## Set task
Copy out the following lines word for word, all of them, with nothing changed.

⟨

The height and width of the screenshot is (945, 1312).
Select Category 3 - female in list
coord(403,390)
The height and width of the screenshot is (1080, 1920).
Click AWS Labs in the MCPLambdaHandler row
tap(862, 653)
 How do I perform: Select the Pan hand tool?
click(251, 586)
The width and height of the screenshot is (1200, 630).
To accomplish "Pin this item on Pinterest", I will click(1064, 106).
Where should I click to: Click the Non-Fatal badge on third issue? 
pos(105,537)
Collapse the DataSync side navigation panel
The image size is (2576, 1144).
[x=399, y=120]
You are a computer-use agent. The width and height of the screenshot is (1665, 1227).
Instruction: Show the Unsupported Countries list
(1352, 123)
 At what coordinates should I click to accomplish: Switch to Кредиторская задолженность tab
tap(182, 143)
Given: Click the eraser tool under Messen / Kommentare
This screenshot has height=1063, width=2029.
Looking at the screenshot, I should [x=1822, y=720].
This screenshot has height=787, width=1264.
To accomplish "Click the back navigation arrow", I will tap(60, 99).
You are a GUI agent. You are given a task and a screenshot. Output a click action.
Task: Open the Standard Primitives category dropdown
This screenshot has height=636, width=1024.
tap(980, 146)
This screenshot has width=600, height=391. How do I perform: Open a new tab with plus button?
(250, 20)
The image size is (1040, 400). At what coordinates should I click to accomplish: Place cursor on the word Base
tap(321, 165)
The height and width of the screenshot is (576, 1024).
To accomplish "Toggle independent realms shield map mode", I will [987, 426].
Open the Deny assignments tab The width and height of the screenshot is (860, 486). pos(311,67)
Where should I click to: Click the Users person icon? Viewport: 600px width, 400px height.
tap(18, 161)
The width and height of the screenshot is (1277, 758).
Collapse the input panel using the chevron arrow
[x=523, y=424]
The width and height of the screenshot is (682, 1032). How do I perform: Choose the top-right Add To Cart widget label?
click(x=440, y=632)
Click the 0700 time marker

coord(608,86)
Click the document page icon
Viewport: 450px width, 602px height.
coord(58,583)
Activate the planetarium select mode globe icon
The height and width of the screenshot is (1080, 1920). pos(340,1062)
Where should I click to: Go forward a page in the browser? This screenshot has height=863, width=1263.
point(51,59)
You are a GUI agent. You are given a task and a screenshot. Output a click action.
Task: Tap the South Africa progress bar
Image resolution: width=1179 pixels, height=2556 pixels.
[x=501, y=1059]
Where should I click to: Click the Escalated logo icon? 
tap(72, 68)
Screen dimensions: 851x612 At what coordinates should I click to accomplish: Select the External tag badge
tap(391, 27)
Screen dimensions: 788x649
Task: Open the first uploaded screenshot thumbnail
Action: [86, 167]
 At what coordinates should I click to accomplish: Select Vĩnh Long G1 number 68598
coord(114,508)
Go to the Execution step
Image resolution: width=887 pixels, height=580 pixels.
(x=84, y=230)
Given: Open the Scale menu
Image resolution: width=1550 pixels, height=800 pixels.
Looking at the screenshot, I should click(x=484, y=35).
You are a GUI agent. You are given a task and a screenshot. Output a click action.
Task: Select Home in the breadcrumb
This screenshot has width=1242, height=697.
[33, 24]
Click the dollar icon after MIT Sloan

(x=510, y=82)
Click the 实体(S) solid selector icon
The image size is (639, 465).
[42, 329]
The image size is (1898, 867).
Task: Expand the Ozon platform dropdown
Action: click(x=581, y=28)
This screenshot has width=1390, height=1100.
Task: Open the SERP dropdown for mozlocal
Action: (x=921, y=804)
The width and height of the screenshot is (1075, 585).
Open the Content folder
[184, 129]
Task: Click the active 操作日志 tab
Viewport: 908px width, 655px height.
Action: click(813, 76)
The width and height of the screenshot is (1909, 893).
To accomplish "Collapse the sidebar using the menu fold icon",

⟩

## Solution for this problem
The height and width of the screenshot is (945, 1312).
Select Category 3 - female in list
coord(403,390)
The height and width of the screenshot is (1080, 1920).
Click AWS Labs in the MCPLambdaHandler row
tap(862, 653)
 How do I perform: Select the Pan hand tool?
click(251, 586)
The width and height of the screenshot is (1200, 630).
To accomplish "Pin this item on Pinterest", I will click(1064, 106).
Where should I click to: Click the Non-Fatal badge on third issue? 
pos(105,537)
Collapse the DataSync side navigation panel
The image size is (2576, 1144).
[x=399, y=120]
You are a computer-use agent. The width and height of the screenshot is (1665, 1227).
Instruction: Show the Unsupported Countries list
(1352, 123)
 At what coordinates should I click to accomplish: Switch to Кредиторская задолженность tab
tap(182, 143)
Given: Click the eraser tool under Messen / Kommentare
This screenshot has height=1063, width=2029.
Looking at the screenshot, I should [x=1822, y=720].
This screenshot has height=787, width=1264.
To accomplish "Click the back navigation arrow", I will tap(60, 99).
You are a GUI agent. You are given a task and a screenshot. Output a click action.
Task: Open the Standard Primitives category dropdown
This screenshot has height=636, width=1024.
tap(980, 146)
This screenshot has width=600, height=391. How do I perform: Open a new tab with plus button?
(250, 20)
The image size is (1040, 400). At what coordinates should I click to accomplish: Place cursor on the word Base
tap(321, 165)
The height and width of the screenshot is (576, 1024).
To accomplish "Toggle independent realms shield map mode", I will [987, 426].
Open the Deny assignments tab The width and height of the screenshot is (860, 486). pos(311,67)
Where should I click to: Click the Users person icon? Viewport: 600px width, 400px height.
tap(18, 161)
The width and height of the screenshot is (1277, 758).
Collapse the input panel using the chevron arrow
[x=523, y=424]
The width and height of the screenshot is (682, 1032). How do I perform: Choose the top-right Add To Cart widget label?
click(x=440, y=632)
Click the 0700 time marker

coord(608,86)
Click the document page icon
Viewport: 450px width, 602px height.
coord(58,583)
Activate the planetarium select mode globe icon
The height and width of the screenshot is (1080, 1920). pos(340,1062)
Where should I click to: Go forward a page in the browser? This screenshot has height=863, width=1263.
point(51,59)
You are a GUI agent. You are given a task and a screenshot. Output a click action.
Task: Tap the South Africa progress bar
Image resolution: width=1179 pixels, height=2556 pixels.
[x=501, y=1059]
Where should I click to: Click the Escalated logo icon? 
tap(72, 68)
Screen dimensions: 851x612 At what coordinates should I click to accomplish: Select the External tag badge
tap(391, 27)
Screen dimensions: 788x649
Task: Open the first uploaded screenshot thumbnail
Action: [86, 167]
 At what coordinates should I click to accomplish: Select Vĩnh Long G1 number 68598
coord(114,508)
Go to the Execution step
Image resolution: width=887 pixels, height=580 pixels.
(x=84, y=230)
Given: Open the Scale menu
Image resolution: width=1550 pixels, height=800 pixels.
Looking at the screenshot, I should click(x=484, y=35).
You are a GUI agent. You are given a task and a screenshot. Output a click action.
Task: Select Home in the breadcrumb
This screenshot has width=1242, height=697.
[33, 24]
Click the dollar icon after MIT Sloan

(x=510, y=82)
Click the 实体(S) solid selector icon
The image size is (639, 465).
[42, 329]
The image size is (1898, 867).
Task: Expand the Ozon platform dropdown
Action: click(x=581, y=28)
This screenshot has width=1390, height=1100.
Task: Open the SERP dropdown for mozlocal
Action: (x=921, y=804)
The width and height of the screenshot is (1075, 585).
Open the Content folder
[184, 129]
Task: Click the active 操作日志 tab
Viewport: 908px width, 655px height.
Action: click(813, 76)
The width and height of the screenshot is (1909, 893).
To accomplish "Collapse the sidebar using the menu fold icon",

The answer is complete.